## Records drawn from a dataset
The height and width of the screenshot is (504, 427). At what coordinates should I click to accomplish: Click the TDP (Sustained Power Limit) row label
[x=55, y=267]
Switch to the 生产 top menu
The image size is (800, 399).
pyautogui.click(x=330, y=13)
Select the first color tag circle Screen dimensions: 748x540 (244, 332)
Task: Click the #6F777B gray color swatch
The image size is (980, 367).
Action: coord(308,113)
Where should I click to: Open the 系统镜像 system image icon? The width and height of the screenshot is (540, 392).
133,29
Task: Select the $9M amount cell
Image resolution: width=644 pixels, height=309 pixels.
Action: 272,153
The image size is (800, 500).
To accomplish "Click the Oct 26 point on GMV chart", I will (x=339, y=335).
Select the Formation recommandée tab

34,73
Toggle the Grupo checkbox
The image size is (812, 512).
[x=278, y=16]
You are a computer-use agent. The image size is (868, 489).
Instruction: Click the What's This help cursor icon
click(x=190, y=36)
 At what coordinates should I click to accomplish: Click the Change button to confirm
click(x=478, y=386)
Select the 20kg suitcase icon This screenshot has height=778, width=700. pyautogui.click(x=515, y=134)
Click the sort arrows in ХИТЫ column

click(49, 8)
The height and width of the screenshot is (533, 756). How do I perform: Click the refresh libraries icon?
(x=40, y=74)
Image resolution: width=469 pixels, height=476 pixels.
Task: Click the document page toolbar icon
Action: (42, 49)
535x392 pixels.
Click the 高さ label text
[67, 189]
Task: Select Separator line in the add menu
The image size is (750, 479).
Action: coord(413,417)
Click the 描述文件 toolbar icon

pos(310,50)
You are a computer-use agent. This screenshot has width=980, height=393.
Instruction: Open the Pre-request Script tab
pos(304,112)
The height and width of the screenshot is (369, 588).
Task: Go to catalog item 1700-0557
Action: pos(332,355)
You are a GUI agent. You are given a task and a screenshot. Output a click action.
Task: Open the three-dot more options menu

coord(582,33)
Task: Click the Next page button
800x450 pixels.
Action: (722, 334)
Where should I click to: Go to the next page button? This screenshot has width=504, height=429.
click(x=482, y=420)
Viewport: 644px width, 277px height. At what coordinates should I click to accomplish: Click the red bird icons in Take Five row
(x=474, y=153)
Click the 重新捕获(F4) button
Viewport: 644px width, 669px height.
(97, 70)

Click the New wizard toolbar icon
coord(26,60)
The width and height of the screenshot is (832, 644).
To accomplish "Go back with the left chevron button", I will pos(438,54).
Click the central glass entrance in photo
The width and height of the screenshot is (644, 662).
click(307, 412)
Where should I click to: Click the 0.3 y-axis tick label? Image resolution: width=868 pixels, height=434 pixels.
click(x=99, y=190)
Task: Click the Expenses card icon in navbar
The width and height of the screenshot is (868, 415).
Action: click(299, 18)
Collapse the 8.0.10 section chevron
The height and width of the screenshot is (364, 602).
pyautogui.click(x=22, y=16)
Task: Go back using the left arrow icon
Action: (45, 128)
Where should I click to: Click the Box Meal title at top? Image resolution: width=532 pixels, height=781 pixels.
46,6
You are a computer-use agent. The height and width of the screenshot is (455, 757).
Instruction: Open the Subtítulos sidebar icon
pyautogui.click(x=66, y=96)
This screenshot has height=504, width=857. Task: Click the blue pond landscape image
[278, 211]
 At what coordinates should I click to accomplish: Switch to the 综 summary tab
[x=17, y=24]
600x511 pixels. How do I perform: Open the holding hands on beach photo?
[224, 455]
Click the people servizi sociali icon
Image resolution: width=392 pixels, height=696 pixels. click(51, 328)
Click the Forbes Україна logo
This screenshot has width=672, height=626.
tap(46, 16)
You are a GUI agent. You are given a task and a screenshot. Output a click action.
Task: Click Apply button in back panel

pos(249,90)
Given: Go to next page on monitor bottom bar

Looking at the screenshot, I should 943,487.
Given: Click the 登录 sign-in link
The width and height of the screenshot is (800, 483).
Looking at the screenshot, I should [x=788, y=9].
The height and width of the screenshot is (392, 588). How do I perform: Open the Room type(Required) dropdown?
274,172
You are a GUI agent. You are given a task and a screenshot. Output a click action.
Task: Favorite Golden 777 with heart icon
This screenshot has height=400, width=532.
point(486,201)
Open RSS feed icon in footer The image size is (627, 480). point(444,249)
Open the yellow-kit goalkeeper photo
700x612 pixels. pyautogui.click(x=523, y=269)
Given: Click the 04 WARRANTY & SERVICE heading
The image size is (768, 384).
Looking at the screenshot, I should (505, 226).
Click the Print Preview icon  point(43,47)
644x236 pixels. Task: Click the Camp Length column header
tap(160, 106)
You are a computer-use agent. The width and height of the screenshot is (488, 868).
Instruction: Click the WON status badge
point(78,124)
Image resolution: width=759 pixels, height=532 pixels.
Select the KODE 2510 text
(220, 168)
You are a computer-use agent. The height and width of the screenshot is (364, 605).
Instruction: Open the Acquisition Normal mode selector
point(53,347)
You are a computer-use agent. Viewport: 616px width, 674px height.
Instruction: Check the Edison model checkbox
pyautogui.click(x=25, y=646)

## Activity
Each record above should be returned exactly as it appears.

## Output of the task
The height and width of the screenshot is (504, 427). At what coordinates should I click to accomplish: Click the TDP (Sustained Power Limit) row label
[x=55, y=267]
Switch to the 生产 top menu
The image size is (800, 399).
pyautogui.click(x=330, y=13)
Select the first color tag circle Screen dimensions: 748x540 (244, 332)
Task: Click the #6F777B gray color swatch
The image size is (980, 367).
Action: coord(308,113)
Where should I click to: Open the 系统镜像 system image icon? The width and height of the screenshot is (540, 392).
133,29
Task: Select the $9M amount cell
Image resolution: width=644 pixels, height=309 pixels.
Action: 272,153
The image size is (800, 500).
To accomplish "Click the Oct 26 point on GMV chart", I will (x=339, y=335).
Select the Formation recommandée tab

34,73
Toggle the Grupo checkbox
The image size is (812, 512).
[x=278, y=16]
You are a computer-use agent. The image size is (868, 489).
Instruction: Click the What's This help cursor icon
click(x=190, y=36)
 At what coordinates should I click to accomplish: Click the Change button to confirm
click(x=478, y=386)
Select the 20kg suitcase icon This screenshot has height=778, width=700. pyautogui.click(x=515, y=134)
Click the sort arrows in ХИТЫ column

click(49, 8)
The height and width of the screenshot is (533, 756). How do I perform: Click the refresh libraries icon?
(x=40, y=74)
Image resolution: width=469 pixels, height=476 pixels.
Task: Click the document page toolbar icon
Action: (42, 49)
535x392 pixels.
Click the 高さ label text
[67, 189]
Task: Select Separator line in the add menu
The image size is (750, 479).
Action: coord(413,417)
Click the 描述文件 toolbar icon

pos(310,50)
You are a computer-use agent. This screenshot has width=980, height=393.
Instruction: Open the Pre-request Script tab
pos(304,112)
The height and width of the screenshot is (369, 588).
Task: Go to catalog item 1700-0557
Action: pos(332,355)
You are a GUI agent. You are given a task and a screenshot. Output a click action.
Task: Open the three-dot more options menu

coord(582,33)
Task: Click the Next page button
800x450 pixels.
Action: (722, 334)
Where should I click to: Go to the next page button? This screenshot has width=504, height=429.
click(x=482, y=420)
Viewport: 644px width, 277px height. At what coordinates should I click to accomplish: Click the red bird icons in Take Five row
(x=474, y=153)
Click the 重新捕获(F4) button
Viewport: 644px width, 669px height.
(97, 70)

Click the New wizard toolbar icon
coord(26,60)
The width and height of the screenshot is (832, 644).
To accomplish "Go back with the left chevron button", I will pos(438,54).
Click the central glass entrance in photo
The width and height of the screenshot is (644, 662).
click(307, 412)
Where should I click to: Click the 0.3 y-axis tick label? Image resolution: width=868 pixels, height=434 pixels.
click(x=99, y=190)
Task: Click the Expenses card icon in navbar
The width and height of the screenshot is (868, 415).
Action: click(299, 18)
Collapse the 8.0.10 section chevron
The height and width of the screenshot is (364, 602).
pyautogui.click(x=22, y=16)
Task: Go back using the left arrow icon
Action: (45, 128)
Where should I click to: Click the Box Meal title at top? Image resolution: width=532 pixels, height=781 pixels.
46,6
You are a computer-use agent. The height and width of the screenshot is (455, 757).
Instruction: Open the Subtítulos sidebar icon
pyautogui.click(x=66, y=96)
This screenshot has height=504, width=857. Task: Click the blue pond landscape image
[278, 211]
 At what coordinates should I click to accomplish: Switch to the 综 summary tab
[x=17, y=24]
600x511 pixels. How do I perform: Open the holding hands on beach photo?
[224, 455]
Click the people servizi sociali icon
Image resolution: width=392 pixels, height=696 pixels. click(51, 328)
Click the Forbes Україна logo
This screenshot has width=672, height=626.
tap(46, 16)
You are a GUI agent. You are given a task and a screenshot. Output a click action.
Task: Click Apply button in back panel

pos(249,90)
Given: Go to next page on monitor bottom bar

Looking at the screenshot, I should 943,487.
Given: Click the 登录 sign-in link
The width and height of the screenshot is (800, 483).
Looking at the screenshot, I should [x=788, y=9].
The height and width of the screenshot is (392, 588). How do I perform: Open the Room type(Required) dropdown?
274,172
You are a GUI agent. You are given a task and a screenshot. Output a click action.
Task: Favorite Golden 777 with heart icon
This screenshot has height=400, width=532.
point(486,201)
Open RSS feed icon in footer The image size is (627, 480). point(444,249)
Open the yellow-kit goalkeeper photo
700x612 pixels. pyautogui.click(x=523, y=269)
Given: Click the 04 WARRANTY & SERVICE heading
The image size is (768, 384).
Looking at the screenshot, I should (505, 226).
Click the Print Preview icon  point(43,47)
644x236 pixels. Task: Click the Camp Length column header
tap(160, 106)
You are a computer-use agent. The width and height of the screenshot is (488, 868).
Instruction: Click the WON status badge
point(78,124)
Image resolution: width=759 pixels, height=532 pixels.
Select the KODE 2510 text
(220, 168)
You are a computer-use agent. The height and width of the screenshot is (364, 605).
Instruction: Open the Acquisition Normal mode selector
point(53,347)
You are a computer-use agent. Viewport: 616px width, 674px height.
Instruction: Check the Edison model checkbox
pyautogui.click(x=25, y=646)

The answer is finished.